Render every line of the records below as a Markdown table with two columns, Row and Line. Number the rows and leave out blank lines.

(Saved entries)
======

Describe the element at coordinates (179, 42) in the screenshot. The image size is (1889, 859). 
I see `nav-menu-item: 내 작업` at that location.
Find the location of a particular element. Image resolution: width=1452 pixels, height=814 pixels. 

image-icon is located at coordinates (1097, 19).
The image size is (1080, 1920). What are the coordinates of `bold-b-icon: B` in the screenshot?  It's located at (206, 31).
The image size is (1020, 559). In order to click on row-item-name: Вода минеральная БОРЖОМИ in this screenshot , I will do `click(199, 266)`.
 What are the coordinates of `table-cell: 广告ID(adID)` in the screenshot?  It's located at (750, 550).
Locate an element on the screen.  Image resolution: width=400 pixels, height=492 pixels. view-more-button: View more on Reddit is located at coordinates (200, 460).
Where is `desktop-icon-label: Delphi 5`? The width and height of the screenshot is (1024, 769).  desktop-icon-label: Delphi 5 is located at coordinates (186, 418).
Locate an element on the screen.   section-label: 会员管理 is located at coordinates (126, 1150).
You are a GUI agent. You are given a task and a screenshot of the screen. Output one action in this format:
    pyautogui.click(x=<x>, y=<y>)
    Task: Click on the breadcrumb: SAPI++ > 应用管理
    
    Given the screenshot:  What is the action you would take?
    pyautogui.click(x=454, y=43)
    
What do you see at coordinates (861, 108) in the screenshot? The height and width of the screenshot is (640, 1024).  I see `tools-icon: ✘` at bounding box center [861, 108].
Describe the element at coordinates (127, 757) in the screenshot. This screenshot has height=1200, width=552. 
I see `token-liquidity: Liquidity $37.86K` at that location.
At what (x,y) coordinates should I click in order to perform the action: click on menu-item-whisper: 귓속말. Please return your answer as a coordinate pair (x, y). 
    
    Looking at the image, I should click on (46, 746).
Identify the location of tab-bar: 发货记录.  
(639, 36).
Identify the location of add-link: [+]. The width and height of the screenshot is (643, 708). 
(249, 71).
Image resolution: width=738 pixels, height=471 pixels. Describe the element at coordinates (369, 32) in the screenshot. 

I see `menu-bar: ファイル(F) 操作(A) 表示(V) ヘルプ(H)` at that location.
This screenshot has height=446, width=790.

======

SOLUTION TO THE PROBLEM ->
| Row | Line |
|---|---|
| 1 | Describe the element at coordinates (179, 42) in the screenshot. The image size is (1889, 859).  |
| 2 | I see `nav-menu-item: 내 작업` at that location. |
| 3 | Find the location of a particular element. Image resolution: width=1452 pixels, height=814 pixels.  |
| 4 | image-icon is located at coordinates (1097, 19). |
| 5 | The image size is (1080, 1920). What are the coordinates of `bold-b-icon: B` in the screenshot?  It's located at (206, 31). |
| 6 | The image size is (1020, 559). In order to click on row-item-name: Вода минеральная БОРЖОМИ in this screenshot , I will do `click(199, 266)`. |
| 7 |  What are the coordinates of `table-cell: 广告ID(adID)` in the screenshot?  It's located at (750, 550). |
| 8 | Locate an element on the screen.  Image resolution: width=400 pixels, height=492 pixels. view-more-button: View more on Reddit is located at coordinates (200, 460). |
| 9 | Where is `desktop-icon-label: Delphi 5`? The width and height of the screenshot is (1024, 769).  desktop-icon-label: Delphi 5 is located at coordinates (186, 418). |
| 10 | Locate an element on the screen.   section-label: 会员管理 is located at coordinates (126, 1150). |
| 11 | You are a GUI agent. You are given a task and a screenshot of the screen. Output one action in this format: |
| 12 |     pyautogui.click(x=<x>, y=<y>) |
| 13 |     Task: Click on the breadcrumb: SAPI++ > 应用管理 |
| 14 |     Given the screenshot:  What is the action you would take? |
| 15 |     pyautogui.click(x=454, y=43) |
| 16 | What do you see at coordinates (861, 108) in the screenshot? The height and width of the screenshot is (640, 1024).  I see `tools-icon: ✘` at bounding box center [861, 108]. |
| 17 | Describe the element at coordinates (127, 757) in the screenshot. This screenshot has height=1200, width=552.  |
| 18 | I see `token-liquidity: Liquidity $37.86K` at that location. |
| 19 | At what (x,y) coordinates should I click in order to perform the action: click on menu-item-whisper: 귓속말. Please return your answer as a coordinate pair (x, y).  |
| 20 |     Looking at the image, I should click on (46, 746). |
| 21 | Identify the location of tab-bar: 发货记录.   |
| 22 | (639, 36). |
| 23 | Identify the location of add-link: [+]. The width and height of the screenshot is (643, 708).  |
| 24 | (249, 71). |
| 25 | Image resolution: width=738 pixels, height=471 pixels. Describe the element at coordinates (369, 32) in the screenshot.  |
| 26 | I see `menu-bar: ファイル(F) 操作(A) 表示(V) ヘルプ(H)` at that location. |
| 27 | This screenshot has height=446, width=790. |